Près de 950 000 salariés peuvent recevoir la prime de vacances Syntec cet été. Tout se joue sur la convention collective affichée sur la fiche de paie.
En bref
- La prime vise les salariés relevant d’IDCC 1486.
- Elle doit respecter un minimum global de 10 %.
- La fiche de paie permet de vérifier rapidement.
Un code peut faire la différence sur votre fiche de paie. Si la mention IDCC 1486 apparaît, vous faites peut-être partie des près de 950 000 salariés susceptibles de toucher la prime de vacances liée à la convention Syntec-Cinov cet été.
Cette aide concerne les entreprises des bureaux d’études techniques, du conseil, de l’ingénierie, de la formation ou encore les ESN. L’enjeu est simple, la prime est obligatoire dans la branche, mais pas mal de salariés ne pensent pas à vérifier si elle leur est bien versée.
Le détail qui change tout sur le bulletin de salaire
Le premier contrôle se fait dans la zone Convention collective de votre bulletin.
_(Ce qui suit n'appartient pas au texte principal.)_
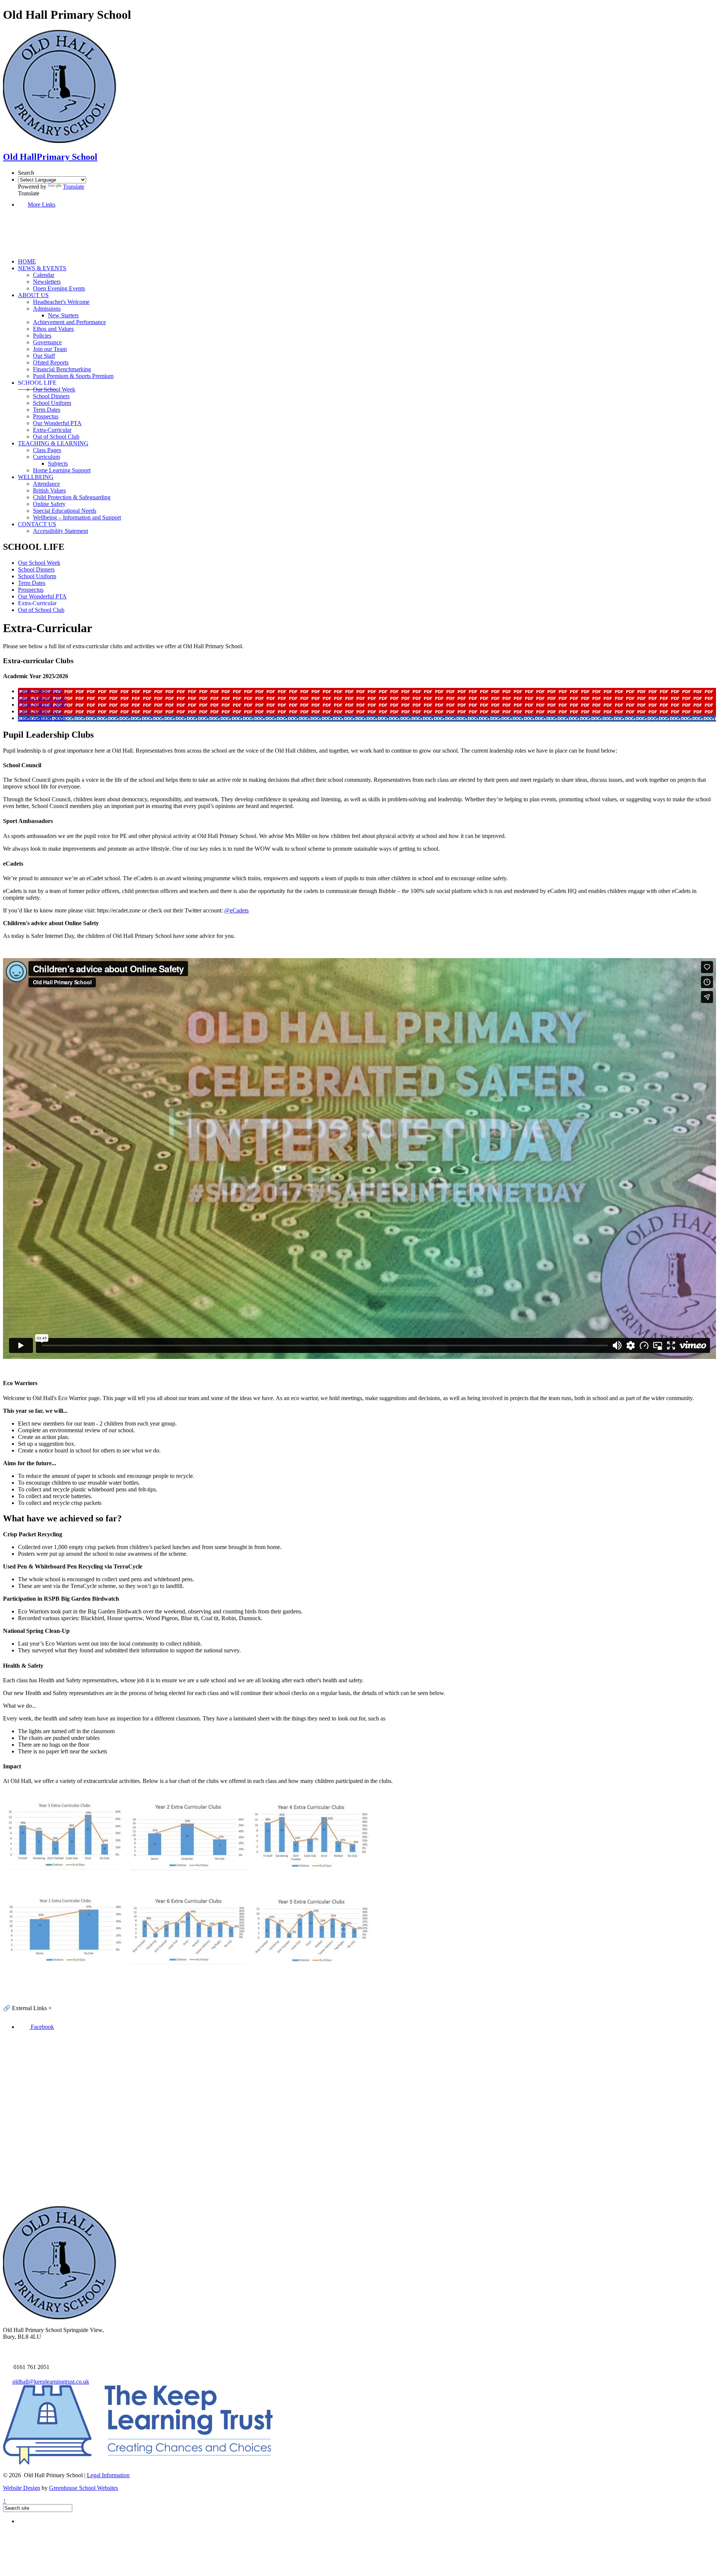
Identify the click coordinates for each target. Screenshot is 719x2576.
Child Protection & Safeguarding (71, 497)
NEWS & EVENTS (42, 268)
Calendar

Il faut y repérer soit l’intitulé des bureaux d’études techniques, cabinets d’ingénieurs-conseils et sociétés de conseils, soit le code IDCC 1486.
Si cette mention figure sur la fiche de paie, vous entrez dans le champ de la prime de vacances Syntec. Ensuite, il faut regarder les lignes de rémunération entre le 1er mai et le 31 octobre. La prime peut apparaître sous plusieurs noms, comme prime de vacances, prime congés ou gratification vacances.
Une prime obligatoire, mais encadrée de près
Le dispositif est prévu par l’article 7.3 de la convention collective BETIC, consultable sur Légifrance. Le texte impose aux entreprises de consacrer au moins 10 % de la masse globale des indemnités de congés payés acquis au financement de cette prime.
Elle s’ajoute au salaire et aux autres primes. Elle reste aussi soumise aux cotisations sociales et à l’impôt sur le revenu. La fédération Syntec rappelle que cette obligation vaut pour toutes les sociétés couvertes par la convention, qu’il s’agisse de grandes structures ou de PME.
Tous les salariés sont visés, pas un seul mode de calcul
Le principe posé par la convention est large, la prime doit profiter à tous les salariés de l’entreprise relevant de cette convention. En revanche, son montant n’est pas figé.
Plusieurs méthodes sont prévues. L’employeur peut retenir un montant identique pour chacun, un calcul au prorata du salaire, parfois avec majoration selon le nombre d’enfants, ou encore un ajout de 10 % à l’indemnité de congés payés. En cas d’arrivée ou de départ en cours d’année, ou pour un CDD, un prorata du temps de présence peut aussi s’appliquer.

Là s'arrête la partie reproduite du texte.